Miedo a la belleza

Como si de El Ángel Exterminador se tratara, un atasco provocado por el gusto tan latino de ir y volver de vacaciones el mismo día y por las mismas rutas, un coche volcado en medio de la carretera y un GPS desactualizado quisieron apartarnos del último y oportuno descanso antes de tomar el avión que nos traería de vuelta a España. Italia nos había gustado, lo habíamos pasado bien recorriendo sus palacios, sus museos y sus iglesias, divisando paisajes que se mantienen verdes a pesar del verano y comprobando la elegancia de hombres y mujeres impecablemente vestidos para la ocasión, pero queríamos llegar al último destino, próximo al aeropuerto, y ver a nuestra selección ganar la Eurocopa degustando un delicioso bocadillo de mortadela.

 

En las salas de espera de los hospitales escasean los rostros bronceados por el sol y los vestuarios buscan atender antes la comodidad que la coquetería, aunque el consejo de las abuelas resuene y quepa esperar que la ropa interior de todos los que allí estamos esté en perfecto estado de revista.
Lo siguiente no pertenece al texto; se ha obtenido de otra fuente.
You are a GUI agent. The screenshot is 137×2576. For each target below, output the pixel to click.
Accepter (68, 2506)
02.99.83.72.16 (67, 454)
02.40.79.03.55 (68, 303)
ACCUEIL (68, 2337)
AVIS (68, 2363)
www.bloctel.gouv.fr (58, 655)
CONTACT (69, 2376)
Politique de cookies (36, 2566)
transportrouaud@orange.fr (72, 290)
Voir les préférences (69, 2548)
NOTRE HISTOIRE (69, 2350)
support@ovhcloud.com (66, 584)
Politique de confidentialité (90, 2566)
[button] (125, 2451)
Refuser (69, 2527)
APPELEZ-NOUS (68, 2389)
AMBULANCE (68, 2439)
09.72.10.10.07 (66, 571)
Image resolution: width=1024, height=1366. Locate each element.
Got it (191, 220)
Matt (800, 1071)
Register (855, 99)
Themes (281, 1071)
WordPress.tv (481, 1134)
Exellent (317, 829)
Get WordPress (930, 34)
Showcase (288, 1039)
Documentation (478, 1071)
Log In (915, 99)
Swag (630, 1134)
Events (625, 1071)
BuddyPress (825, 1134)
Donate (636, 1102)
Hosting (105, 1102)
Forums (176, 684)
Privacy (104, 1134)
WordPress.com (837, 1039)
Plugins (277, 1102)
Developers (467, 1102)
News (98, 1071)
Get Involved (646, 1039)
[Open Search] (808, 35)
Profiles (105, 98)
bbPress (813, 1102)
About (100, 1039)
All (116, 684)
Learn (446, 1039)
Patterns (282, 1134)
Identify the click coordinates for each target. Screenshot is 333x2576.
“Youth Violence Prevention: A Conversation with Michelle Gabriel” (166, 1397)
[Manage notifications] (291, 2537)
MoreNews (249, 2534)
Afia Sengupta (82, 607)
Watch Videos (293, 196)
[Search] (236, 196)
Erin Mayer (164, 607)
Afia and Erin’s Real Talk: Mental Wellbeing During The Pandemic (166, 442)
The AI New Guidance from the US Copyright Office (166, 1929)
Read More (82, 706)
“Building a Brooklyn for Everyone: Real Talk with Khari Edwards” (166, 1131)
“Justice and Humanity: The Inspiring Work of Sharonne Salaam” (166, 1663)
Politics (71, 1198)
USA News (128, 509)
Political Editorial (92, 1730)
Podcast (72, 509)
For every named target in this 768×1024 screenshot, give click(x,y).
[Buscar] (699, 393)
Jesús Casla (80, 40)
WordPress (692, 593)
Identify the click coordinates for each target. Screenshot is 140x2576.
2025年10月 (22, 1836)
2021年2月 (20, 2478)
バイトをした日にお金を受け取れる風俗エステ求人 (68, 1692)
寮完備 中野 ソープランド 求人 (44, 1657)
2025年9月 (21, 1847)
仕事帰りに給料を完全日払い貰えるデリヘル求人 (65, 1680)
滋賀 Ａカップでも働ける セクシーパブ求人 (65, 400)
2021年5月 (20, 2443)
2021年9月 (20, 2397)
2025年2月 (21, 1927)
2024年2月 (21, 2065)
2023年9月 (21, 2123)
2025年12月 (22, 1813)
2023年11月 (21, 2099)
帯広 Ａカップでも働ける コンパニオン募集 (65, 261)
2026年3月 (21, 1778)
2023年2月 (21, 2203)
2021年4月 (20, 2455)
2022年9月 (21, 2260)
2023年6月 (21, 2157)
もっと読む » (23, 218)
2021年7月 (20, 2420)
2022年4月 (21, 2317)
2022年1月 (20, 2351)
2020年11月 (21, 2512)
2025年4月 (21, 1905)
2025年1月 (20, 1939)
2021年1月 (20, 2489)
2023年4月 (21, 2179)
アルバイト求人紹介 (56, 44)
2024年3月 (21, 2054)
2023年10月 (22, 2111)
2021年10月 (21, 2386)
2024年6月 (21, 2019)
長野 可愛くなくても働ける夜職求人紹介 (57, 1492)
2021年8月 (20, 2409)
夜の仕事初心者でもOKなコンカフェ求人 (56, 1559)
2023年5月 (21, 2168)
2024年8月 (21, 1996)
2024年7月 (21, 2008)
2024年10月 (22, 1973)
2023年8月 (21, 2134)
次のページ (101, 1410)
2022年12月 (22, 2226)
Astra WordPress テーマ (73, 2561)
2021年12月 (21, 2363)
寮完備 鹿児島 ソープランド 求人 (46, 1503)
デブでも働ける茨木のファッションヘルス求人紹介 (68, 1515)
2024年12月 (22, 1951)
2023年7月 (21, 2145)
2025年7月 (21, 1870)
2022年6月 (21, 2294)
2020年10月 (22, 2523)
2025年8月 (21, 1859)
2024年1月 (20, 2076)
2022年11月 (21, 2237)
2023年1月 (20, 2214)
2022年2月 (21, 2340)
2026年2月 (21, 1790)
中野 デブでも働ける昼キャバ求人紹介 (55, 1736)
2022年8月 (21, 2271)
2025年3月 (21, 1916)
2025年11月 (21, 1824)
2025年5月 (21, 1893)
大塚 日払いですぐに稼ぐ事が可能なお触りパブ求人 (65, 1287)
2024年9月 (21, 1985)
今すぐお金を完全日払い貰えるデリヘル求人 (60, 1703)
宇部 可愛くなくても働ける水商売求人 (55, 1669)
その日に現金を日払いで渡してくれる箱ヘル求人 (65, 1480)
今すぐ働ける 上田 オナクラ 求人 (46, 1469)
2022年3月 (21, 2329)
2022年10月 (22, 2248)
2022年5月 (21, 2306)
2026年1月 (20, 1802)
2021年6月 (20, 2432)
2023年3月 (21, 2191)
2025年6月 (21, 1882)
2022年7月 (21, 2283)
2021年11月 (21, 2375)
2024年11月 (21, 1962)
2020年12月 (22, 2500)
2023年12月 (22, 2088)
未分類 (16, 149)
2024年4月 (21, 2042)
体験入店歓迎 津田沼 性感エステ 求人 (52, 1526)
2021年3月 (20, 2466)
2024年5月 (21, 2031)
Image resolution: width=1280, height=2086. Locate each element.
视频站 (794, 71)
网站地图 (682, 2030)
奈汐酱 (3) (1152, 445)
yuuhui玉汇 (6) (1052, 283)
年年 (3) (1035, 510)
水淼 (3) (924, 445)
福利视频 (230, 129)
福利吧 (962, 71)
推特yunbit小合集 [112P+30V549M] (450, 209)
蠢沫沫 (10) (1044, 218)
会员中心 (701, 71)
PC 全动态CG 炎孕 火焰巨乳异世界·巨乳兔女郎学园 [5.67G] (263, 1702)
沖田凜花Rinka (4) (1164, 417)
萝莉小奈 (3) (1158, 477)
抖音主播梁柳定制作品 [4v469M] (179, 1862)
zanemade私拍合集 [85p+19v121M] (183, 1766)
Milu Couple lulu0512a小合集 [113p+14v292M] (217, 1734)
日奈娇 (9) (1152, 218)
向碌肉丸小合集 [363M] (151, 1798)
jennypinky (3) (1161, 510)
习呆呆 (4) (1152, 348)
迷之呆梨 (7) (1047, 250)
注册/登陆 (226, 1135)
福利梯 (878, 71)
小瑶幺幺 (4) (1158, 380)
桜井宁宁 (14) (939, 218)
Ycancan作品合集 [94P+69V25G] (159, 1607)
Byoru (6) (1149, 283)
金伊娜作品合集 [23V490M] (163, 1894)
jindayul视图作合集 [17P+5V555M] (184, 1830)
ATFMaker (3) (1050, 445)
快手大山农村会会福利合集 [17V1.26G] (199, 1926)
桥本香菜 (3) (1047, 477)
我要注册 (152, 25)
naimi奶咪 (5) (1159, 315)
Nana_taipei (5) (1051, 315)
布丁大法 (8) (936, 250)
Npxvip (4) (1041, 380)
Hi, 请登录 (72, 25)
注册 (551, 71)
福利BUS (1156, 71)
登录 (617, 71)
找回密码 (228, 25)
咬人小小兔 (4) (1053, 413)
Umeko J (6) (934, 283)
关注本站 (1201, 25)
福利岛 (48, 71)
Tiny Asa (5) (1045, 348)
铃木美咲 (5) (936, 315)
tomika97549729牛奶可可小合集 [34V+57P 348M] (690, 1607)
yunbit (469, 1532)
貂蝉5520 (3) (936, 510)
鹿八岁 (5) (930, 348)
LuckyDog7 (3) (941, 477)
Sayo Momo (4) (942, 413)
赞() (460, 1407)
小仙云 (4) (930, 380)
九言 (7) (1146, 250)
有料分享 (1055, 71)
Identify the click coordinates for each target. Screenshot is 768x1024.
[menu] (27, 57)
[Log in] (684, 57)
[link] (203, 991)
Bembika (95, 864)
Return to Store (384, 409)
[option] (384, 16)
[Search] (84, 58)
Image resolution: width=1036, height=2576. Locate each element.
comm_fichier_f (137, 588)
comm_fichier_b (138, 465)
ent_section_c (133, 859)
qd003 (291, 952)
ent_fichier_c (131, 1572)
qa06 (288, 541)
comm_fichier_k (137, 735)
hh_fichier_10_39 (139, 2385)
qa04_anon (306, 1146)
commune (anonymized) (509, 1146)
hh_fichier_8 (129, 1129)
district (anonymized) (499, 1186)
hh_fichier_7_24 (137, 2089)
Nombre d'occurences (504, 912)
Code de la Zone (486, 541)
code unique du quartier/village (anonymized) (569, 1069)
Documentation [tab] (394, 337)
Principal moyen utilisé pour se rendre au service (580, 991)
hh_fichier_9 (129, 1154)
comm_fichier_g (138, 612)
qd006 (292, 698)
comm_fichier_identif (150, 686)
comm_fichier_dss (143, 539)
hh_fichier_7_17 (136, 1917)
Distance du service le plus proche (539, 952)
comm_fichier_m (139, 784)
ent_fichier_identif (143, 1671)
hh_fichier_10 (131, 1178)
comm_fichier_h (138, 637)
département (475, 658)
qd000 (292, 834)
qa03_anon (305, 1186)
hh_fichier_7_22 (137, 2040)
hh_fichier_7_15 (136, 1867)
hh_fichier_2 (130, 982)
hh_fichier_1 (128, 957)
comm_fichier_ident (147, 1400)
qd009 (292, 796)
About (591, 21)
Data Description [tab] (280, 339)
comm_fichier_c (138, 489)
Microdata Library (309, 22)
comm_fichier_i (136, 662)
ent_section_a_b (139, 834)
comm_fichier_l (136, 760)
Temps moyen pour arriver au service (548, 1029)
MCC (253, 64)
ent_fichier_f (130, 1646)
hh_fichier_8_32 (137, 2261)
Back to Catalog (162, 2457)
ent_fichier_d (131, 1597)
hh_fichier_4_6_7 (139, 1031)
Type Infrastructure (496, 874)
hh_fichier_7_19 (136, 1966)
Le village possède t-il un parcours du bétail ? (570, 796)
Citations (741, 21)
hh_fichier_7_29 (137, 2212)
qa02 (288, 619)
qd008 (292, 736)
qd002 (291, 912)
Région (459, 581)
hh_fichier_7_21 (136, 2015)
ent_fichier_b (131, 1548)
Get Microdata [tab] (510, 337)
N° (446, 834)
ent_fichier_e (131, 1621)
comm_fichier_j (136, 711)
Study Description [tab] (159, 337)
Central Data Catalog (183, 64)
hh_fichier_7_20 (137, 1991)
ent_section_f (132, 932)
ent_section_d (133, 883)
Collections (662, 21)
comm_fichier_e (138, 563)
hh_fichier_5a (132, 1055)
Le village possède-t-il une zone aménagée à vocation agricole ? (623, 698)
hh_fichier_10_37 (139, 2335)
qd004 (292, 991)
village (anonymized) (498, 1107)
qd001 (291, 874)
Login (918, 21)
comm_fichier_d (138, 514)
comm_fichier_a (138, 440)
En sus asientos apenas se reparten sonrisas; en las paredes, desde luego, no hay «Botticellis» ni «Rafaeles», ni siquiera «Giottos». El turista medio, joven, será pronto el enfermo medio relativamente maduro, cada vez menos. El mundo envejece y enferma, todos nosotros envejecemos y enfermamos mientras el arte, ─el David, el Duomo de Milán o el mismo Ponte Vecchio─, se somete a continuas intervenciones quirúrgicas que lo mantienen inmortal y eternamente joven.

 

No faltó mucho para que nuestro aterrizaje en Barajas coincidiera con el de la selección. A nuestra salida ya se congregaba el gentío deseando dar la enhorabuena a los campeones. No se me pasó por la cabeza esperarlos a pesar del gran partido de la noche anterior. Aquí también diferencio al artista de la obra y estos tíos, que me parecen magníficos en un terreno de juego, no dejan de parecerme corrientes, por no decir vulgares, con un micrófono en la mano, lejos de su hábitat natural. A los futbolistas, a los deportistas en general, también a los artistas, me gusta verlos trabajando. Pagaría un alto precio por una entrada de un gran espectáculo deportivo o musical, pero no haría un segundo de cola por verlos festejar sus éxitos, por verlos subidos a un púlpito, alzando un altavoz e intentando suplantar a los grandes maestros de la retórica y la oratoria que, aunque ellos lo ignoren, también dedicaron los mejores años de su vida al estudio, al entrenamiento.

 

El único riesgo que corre la belleza es que su contemplación se vuelva competitiva y se atenga, como ya sucede, a las leyes que rigen la contienda deportiva o la disputa política, aunque, en honor a la verdad, esto siempre fue así. La masificación conduce a la banalización y esta al hastío. El ideal se reproduce con tanta facilidad que por el margen van cayendo obras de un valor incalculable que quedan destinadas a un, tal vez feliz, anonimato a la espera de que alguien con poder e influencia las rescate y redefina como fantásticas y exclusivas. En cada pieza o estancia de un museo o una iglesia, conviene mirar al marco más pequeño y peor iluminado.

 

Miento, hay otro riesgo y este me afecta personalmente. No es el envejecimiento de las células y los tejidos, la flacidez de los músculos, el debilitamiento de los huesos, aunque todo pueda estar relacionado: es el languidecer del entusiasmo, la ceguera crónica y previa al desencanto y la decadencia personal no siempre ligada a la depresión, sino también aprendida por la vía de la rutina o la costumbre. Temo que esto me suceda, no tanto como consecuencia de la desmemoria y el olvido, sino, al contrario, por no poder aparcar el dolor de tanto ser querido dado a la fuga, por no poder descifrar tanto estímulo percibido y no asimilado, por ser incapaz de renovar mis lentes y mirarlo todo de nuevo.

 

Por eso al regreso a España, al recuerdo del viaje a Italia, no le pido nostalgia de lo vivido, ni siquiera cuadros mentales que enmarquen las deslumbrantes vistas que nos han regalado la Lombardía, el Véneto o la Toscana. Solo deseo resistencia, sí, resistencia: que se mantengan firme el pulso y el aliento, que siga joven la mirada, aunque mis piernas cansadas no puedan perseguir la belleza por colinas alzadas al cielo o por valles que tientan a salir a los guardianes del averno. Solo pido que todo lo vivido regrese sereno, no abundante y colorido, mejor en un discreto blanco y negro que permita desviar la vista a los márgenes, reconocer nuevos detalles, cerrar los ojos en paz si esto fuera necesario.